Para su inquietud, a lo largo de su largo día de oficina, el dolor no remitió, sino que se hizo más intenso aún, punzante, cual losa de cemento sobre su testa. Sus propios subordinados le miraron extrañados al abandonar su despacho, pues era la primera vez en sus 14 años a su servicio uno, y 17 el otro, que salía del banco antes de bien entrada la noche, pero sin duda lo atribuyeron a compromisos que se habría olvidado de notificarles.
La preocupación de Lucius se acrecentó con la primera nausea según ascendía las escaleras hacia su quinto piso sin ascensor. "Debió haberme sentado mal la cena de ayer; no más pizza después de medianoche", pensó mientras se arrastraba como buenamente era capaz hacia su pequeño apartamento de soltero.
Pasado ya el mareo, pronto se dio cuenta de que carecía de medicina alguna en su casa, pues nunca había necesitado de ellas. Como el dolor de cabeza no parecía remitir, sino que más aún crecía y crecía hasta hacerle rechinar los dientes de la terrible presión que sentía contra su cráneo, tomó la decisión: iría a pedirle una Aspirina a su vecina del 4º sin más demora, y algo de calmantes para poder entablar el sueño.
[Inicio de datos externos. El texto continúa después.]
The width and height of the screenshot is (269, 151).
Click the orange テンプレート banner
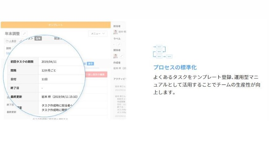55,25
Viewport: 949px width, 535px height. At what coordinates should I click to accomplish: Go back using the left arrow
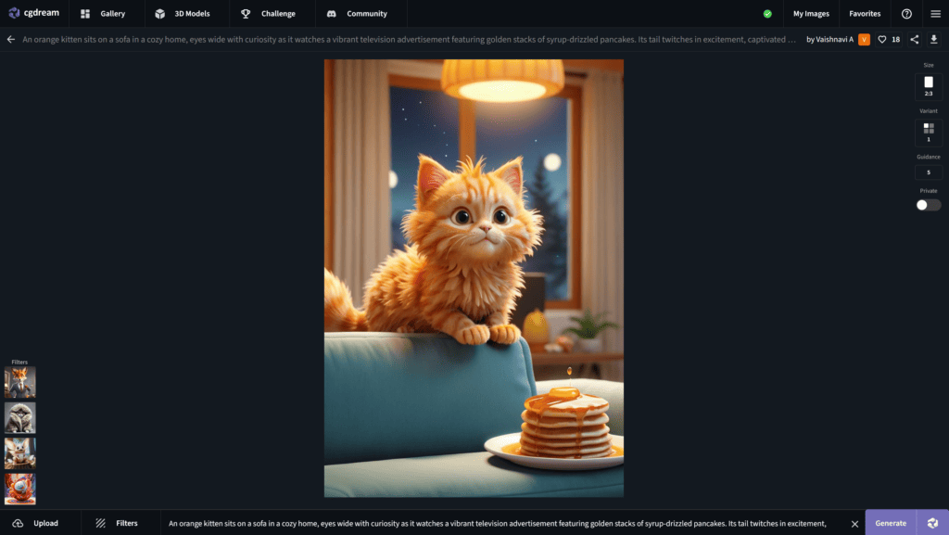[x=11, y=40]
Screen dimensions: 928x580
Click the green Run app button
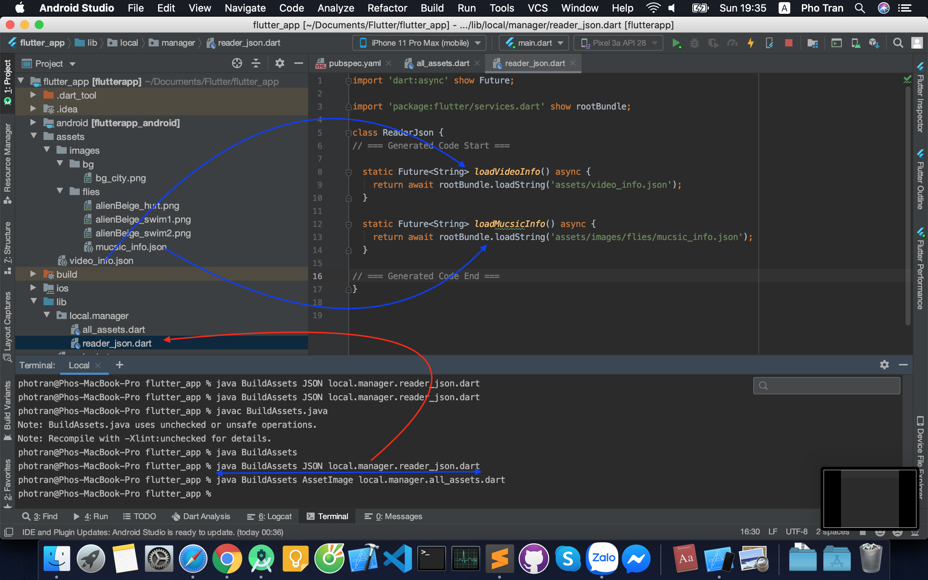click(676, 43)
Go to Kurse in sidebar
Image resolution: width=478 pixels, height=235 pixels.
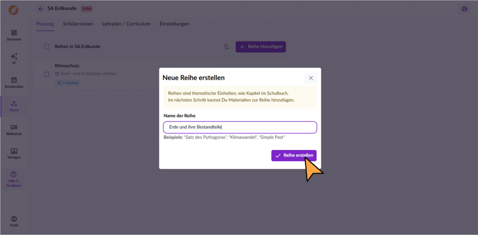click(14, 106)
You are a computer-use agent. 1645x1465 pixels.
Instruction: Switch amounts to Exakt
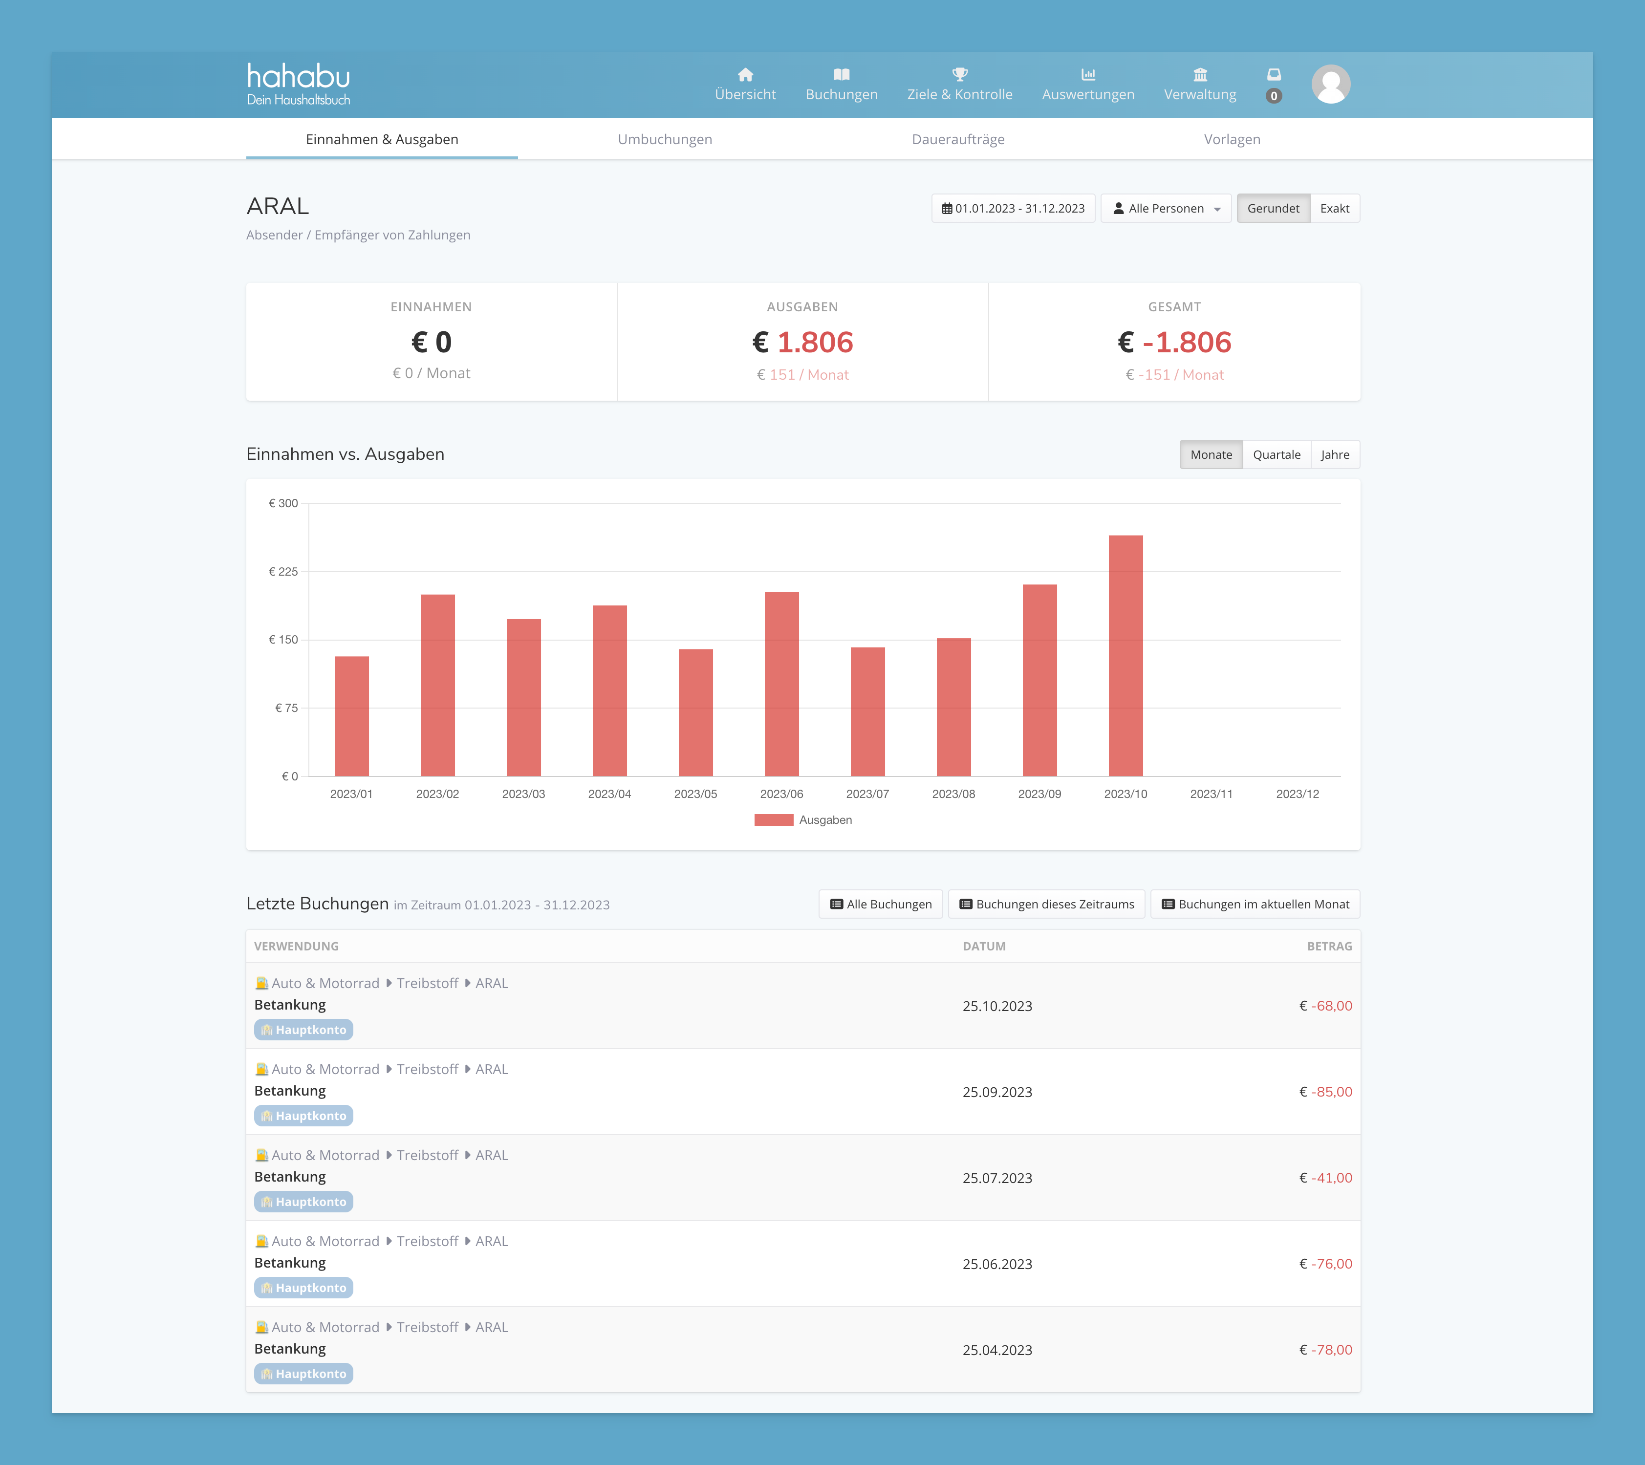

Sorprendentemente, perdió el control cuando Margarita Plátibus le abrió la puerta. La mujer, desconcertada por tan inusual visita de su vecino a quien apenas conocía de cruzárselo en el portal, se presentó ante él en un ténue camisón que dejaba entrever una madurez bien entendida. Lucius, tras mirarla largamente, comenzó a besarla con enorme fruición, a lo que Margarita, que desde hacía 6 años vivía sola con su canario, no pudo resistirse..
Bien entrado el día se despertó Margarita por un notable ruido contusivo. "Churriquito habrá vuelto a tirar la jaula; cualquier día quedará atrapado entre los barrotes mientras esté fuera de casa", reflexionó, y lentamente se desperezó. En seguida notó algo pegajoso en su piel, y asustada abrió rápidamente los ojos.
La escena del cuartucho era dantesca: por todas partes había restos de una sustancia viscosa y grisácea, un extraño tejido que resbalaba lentamente por la pared de enfrente del dormitorio hasta llegar a la cómoda, y que impregnaba en irregulares manchas el techo. Margarita, presa momentáneamente del pánico, apenas tuvo la presencia de ánimo para mirar a su compañero de lecho. Donde se apoyaba anoche su cabeza hoy sólo quedaba una mancha negruzca, alargada y en forma de llama, y restos de su materia encefálica. Y en el centro de su cabeza, un pequeño ratón de ojos ensangrentados, atusándose los bigotes lentamente.
"Vaya, ha vuelto a pasar", se lamentó Margarita, ya habiendo reconocido la situación, y se levantó de la cama a prepararse el desayuno. "Menos mal que iba a pintar las paredes la semana que viene"...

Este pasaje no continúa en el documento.